Ultralow-dose thoracic computed tomography (0.2 mSv)

figure b

A 10 mm ground glass nodule measuring -800 HU was placed in the left lung of an anthropomorphic chest phantom (Lungman, Kyoto Kagaku) and scanned using 64 × 0.5 mm detector configuration (AQONE, Toshiba Medical Systems, Japan) with fixed x-ray tube exposure parameters (120 kV, 5 mAs), and the images were reconstructed with filtered back projection, FBP (a); third-generation iterative reconstruction, IR (b); and model-based IR, MIR (c). Note the lack of beam-hardening artifact in the MIR image compared to the FBP image and the improved edge sharpness of the MIR image compared to the IR image

Ultralow-dose thoracic computed tomography (0.2 mSv)

figure c

Coronal thin-slice (0.5 mm) CT reconstructions of a patient performed with 64 × 0.5 mm detector configuration (AQONE, Toshiba Medical Systems, Japan) using fixed x-ray tube exposure parameters (120 kV, 5 mAs), and the images were reconstructed with filtered back projection, FBP (a), and model-based IR, MIR (b).

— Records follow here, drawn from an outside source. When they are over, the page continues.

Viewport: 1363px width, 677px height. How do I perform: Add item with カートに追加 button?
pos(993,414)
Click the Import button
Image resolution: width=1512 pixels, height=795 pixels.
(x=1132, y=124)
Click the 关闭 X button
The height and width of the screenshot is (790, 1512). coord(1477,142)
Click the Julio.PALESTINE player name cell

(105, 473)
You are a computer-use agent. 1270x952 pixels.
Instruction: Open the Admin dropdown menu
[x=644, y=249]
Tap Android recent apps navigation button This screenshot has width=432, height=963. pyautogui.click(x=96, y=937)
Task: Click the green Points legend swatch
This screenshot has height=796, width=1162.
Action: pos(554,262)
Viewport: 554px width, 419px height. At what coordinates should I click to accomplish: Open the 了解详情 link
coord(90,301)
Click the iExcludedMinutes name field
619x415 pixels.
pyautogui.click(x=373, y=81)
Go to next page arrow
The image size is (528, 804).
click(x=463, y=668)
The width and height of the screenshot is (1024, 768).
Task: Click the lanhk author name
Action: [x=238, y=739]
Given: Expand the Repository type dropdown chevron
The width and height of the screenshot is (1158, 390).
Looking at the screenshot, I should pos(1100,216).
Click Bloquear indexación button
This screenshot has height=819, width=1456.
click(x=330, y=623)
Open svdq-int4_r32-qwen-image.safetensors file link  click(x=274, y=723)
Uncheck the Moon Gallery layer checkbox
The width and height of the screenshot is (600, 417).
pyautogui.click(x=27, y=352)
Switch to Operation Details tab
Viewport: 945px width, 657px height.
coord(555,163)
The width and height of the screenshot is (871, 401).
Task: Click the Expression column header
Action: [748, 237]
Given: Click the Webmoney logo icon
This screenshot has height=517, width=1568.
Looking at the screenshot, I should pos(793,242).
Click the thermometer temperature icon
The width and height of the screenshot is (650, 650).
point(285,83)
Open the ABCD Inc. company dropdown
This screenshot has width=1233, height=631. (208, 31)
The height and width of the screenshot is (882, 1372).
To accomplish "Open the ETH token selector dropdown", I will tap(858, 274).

The 10 mm irregular nodule in the apex of the right lung is clearly visualized on the MIR image but obscured by image noise on the FBP image

6 Summary

Sequential advances in CT scanner design and reconstruction algorithms, adaptation of x-ray exposure parameters to the individual x-ray absorption profile of the patient, and prioritization of lower x-ray tube potentials in combination have resulted in dramatic reductions in patient radiation dose from thoracic CT. The introduction of iterative reconstruction algorithms has resulted in unprecedented reductions in radiation dose with preservation of diagnostic image quality. However, the fundamentals of good clinical practice such as the use of appropriateness criteria and correct patient positioning remain essential to maintaining radiation doses as low as reasonably achievable.